The Fox News Wishing Well Fox News seems to be wishing a lot of rivals well these days -- in a mock-genteel tone that David Folkenflik calls part of Fox's blood sport tone in the cable news wars.

The Fox News Wishing Well

The Associated Press recently did a profile of the high-octane new president of CNN, Jonathan Klein. The AP reported that Klein had had some luck in boosting ratings. CNN's chief rival, cable leader Fox News Channel, seemed gracious.

Emphasis on seemed.

"Our focus is on beating the broadcast networks," Fox News spokeswoman Irena Briganti told AP's David Bauder. "We wish Jon well in his battle for second place with MSNBC."

Fox wishes a lot of people well, it turns out.

Back in 2003, former Fox News producer Charlie Reina was accusing the channel of forcing a conservative line on its anchors. Fox's spokesperson at the time, Robert Zimmerman, addressed the charges this way in an interview with me:

"These false accusations are the rantings of a bitter employee. It's unfortunate that his career ended the way it did. We wish him well."

The mock-genteel Wishing Well operated by Fox isn't always gentle, of course.

After a Fox News anchor jumped ship to CNN, Fox's Zimmerman said: "Paula Zahn's supposed attempt at reinventing herself as a journalist is like putting a fresh coat of paint on an outhouse."

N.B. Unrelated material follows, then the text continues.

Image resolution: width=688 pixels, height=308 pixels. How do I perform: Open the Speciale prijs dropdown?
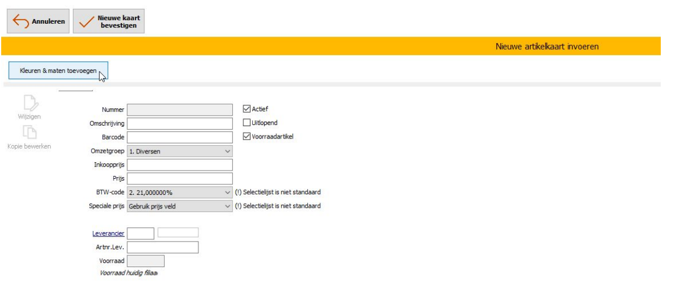[180, 206]
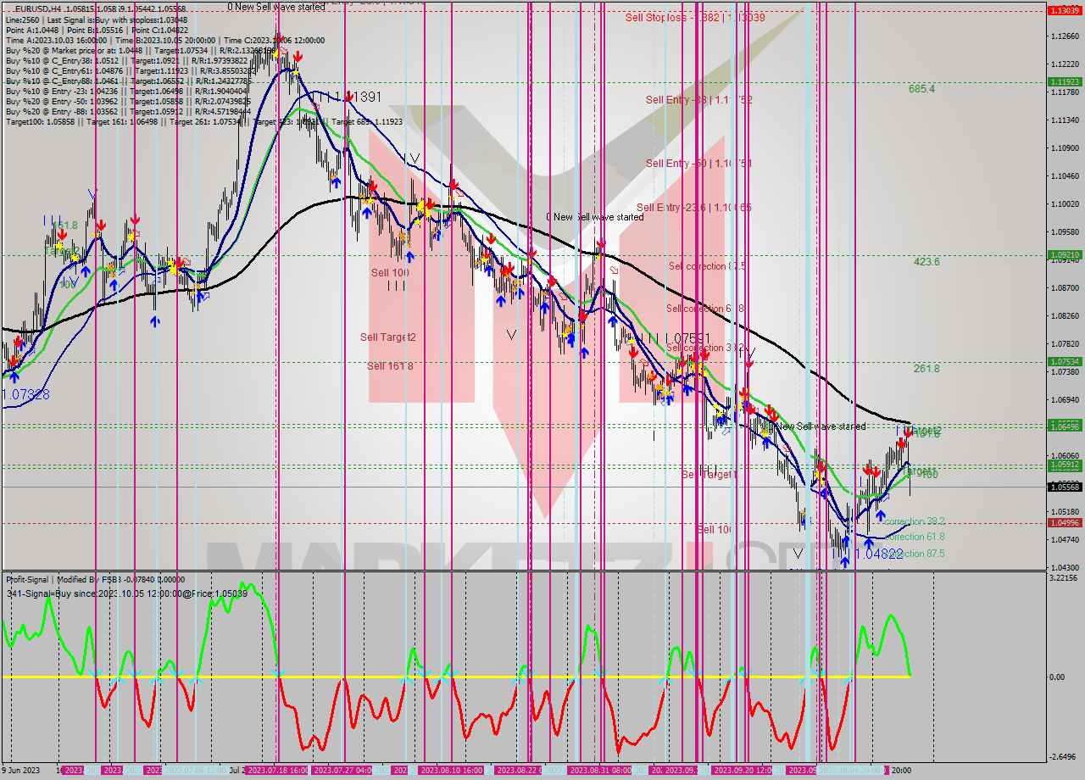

But even when the network isn't being nice, the wishing well sometimes makes an appearance anyway. In January, CNN founder Ted Turner, speaking at a convention of television programming executives in Las Vegas, rambled on about Fox News, seemingly equating its tactics with the Nazi's use of propaganda. Fox quickly shot back with this line:

"Ted is understandably bitter, having lost his ratings, his network, and now his mind. We wish him well."

For a moment, set aside any complaints you might have about the ideology of Fox News, or of CNN, NPR or anyone else.

When it comes to the news wars, Fox News has the brawling instincts of a Chicago ward heeler and the vocabulary of a London tabloid headline writer. No rival in the media world comes close.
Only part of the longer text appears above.